BACKGROUND: To investigate the role of mononuclear cells and their products on rat mesangial cell proliferation, we evaluated the effect of peripheral blood mononuclear cells (PBMC) culture supernatant of patients with IgA nephropathy on rat mesangial cells (3)[H]-thymidine uptake, and measured the concentration of cytokines in the supernatant to find out which cytokine in PBMC culture supernatant has a major influence on mesangial cell (3)[H]-thymidine uptake. METHODS: In ten patients with primary IgA nephopathy and 10 normal controls, PBMC were cultured with PHA (20 μg/ml) and con-A (10 μg/ml) for 24 hours, and supernatants were collected and stored at −70°C until tested. Mesangial cell was cultured for 48 hours at a concentration of 10(4) cells/well with 1:2 or 1:10 diluted PBMC culture supernatant. (3)[H]-thymidine uptake into rat mesangial cell was assayed after 18 hour culture. The cytokine concentrations of PBMC culture supernatant were measured by radioimmunoassay.

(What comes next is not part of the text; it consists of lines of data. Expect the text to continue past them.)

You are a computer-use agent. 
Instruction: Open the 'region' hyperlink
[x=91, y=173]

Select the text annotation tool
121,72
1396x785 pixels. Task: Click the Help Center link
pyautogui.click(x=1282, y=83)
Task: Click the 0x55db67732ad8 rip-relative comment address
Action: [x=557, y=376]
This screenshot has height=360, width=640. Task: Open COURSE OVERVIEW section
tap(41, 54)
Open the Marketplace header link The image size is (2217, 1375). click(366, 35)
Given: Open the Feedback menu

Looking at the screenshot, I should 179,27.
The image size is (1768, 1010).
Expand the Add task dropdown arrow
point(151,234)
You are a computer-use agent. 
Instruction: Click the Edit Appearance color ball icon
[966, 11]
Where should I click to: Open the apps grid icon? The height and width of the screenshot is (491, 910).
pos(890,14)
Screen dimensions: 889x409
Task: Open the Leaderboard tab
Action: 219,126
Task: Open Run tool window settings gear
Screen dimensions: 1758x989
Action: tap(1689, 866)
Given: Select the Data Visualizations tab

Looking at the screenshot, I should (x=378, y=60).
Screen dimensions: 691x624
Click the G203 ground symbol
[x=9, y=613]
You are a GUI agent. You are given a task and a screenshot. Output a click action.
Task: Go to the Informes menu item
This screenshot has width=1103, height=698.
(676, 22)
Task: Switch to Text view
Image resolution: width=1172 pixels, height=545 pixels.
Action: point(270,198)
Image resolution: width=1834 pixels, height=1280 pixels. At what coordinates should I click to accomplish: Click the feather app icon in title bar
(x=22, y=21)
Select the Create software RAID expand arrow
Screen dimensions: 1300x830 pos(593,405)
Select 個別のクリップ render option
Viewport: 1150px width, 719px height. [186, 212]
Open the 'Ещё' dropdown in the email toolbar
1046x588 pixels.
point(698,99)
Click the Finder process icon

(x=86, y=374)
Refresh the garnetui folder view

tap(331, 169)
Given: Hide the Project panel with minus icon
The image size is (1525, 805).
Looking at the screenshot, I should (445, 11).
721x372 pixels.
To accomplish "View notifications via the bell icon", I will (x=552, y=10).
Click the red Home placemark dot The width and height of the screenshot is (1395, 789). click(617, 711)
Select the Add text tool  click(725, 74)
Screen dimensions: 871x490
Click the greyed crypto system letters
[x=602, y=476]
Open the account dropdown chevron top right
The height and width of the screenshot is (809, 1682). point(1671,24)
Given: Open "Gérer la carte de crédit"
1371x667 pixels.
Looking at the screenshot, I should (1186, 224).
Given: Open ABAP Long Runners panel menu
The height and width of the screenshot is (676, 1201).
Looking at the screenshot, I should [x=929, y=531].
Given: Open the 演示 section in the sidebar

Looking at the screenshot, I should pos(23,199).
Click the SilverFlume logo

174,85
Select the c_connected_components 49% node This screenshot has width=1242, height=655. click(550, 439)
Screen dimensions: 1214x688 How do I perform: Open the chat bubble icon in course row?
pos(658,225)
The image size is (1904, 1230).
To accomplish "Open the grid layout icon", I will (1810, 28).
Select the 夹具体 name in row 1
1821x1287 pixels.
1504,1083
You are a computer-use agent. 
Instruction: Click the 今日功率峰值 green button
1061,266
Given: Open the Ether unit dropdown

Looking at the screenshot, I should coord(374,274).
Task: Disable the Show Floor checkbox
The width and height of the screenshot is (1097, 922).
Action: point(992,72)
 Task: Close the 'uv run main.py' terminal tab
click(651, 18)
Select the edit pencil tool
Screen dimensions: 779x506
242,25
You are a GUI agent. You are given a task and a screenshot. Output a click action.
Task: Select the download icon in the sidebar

RESULTS: When 1:2 diluted PBMC culture supernatant was added, the supernatant of IgA nephropathy induced higher (3)[H]-thymidine uptake into mesangial cell compared with that of normal controls. (3)[H]-thymidine uptake induced by 1:2 diluted PBMC culture supernatant was significantly higher than that induced by 1:10 diluted supernatant of IgA nephropathy. The concentration of TNF-α in PBMC culture supernatant of the patients with IgA nephropathy was higher than that of normal controls and showed a good correlation with the mesangial cell (3)[H]-thymidine uptake. CONCLUSION: It is suggested that the mononuclear cell of IgA nephropathy may have the intrinsic property to produce more TNF-α which may be mitogenic to mesangial cells when stimulated with mitogens, and it may be related to the mesangial cell proliferation in IgA nephropathy.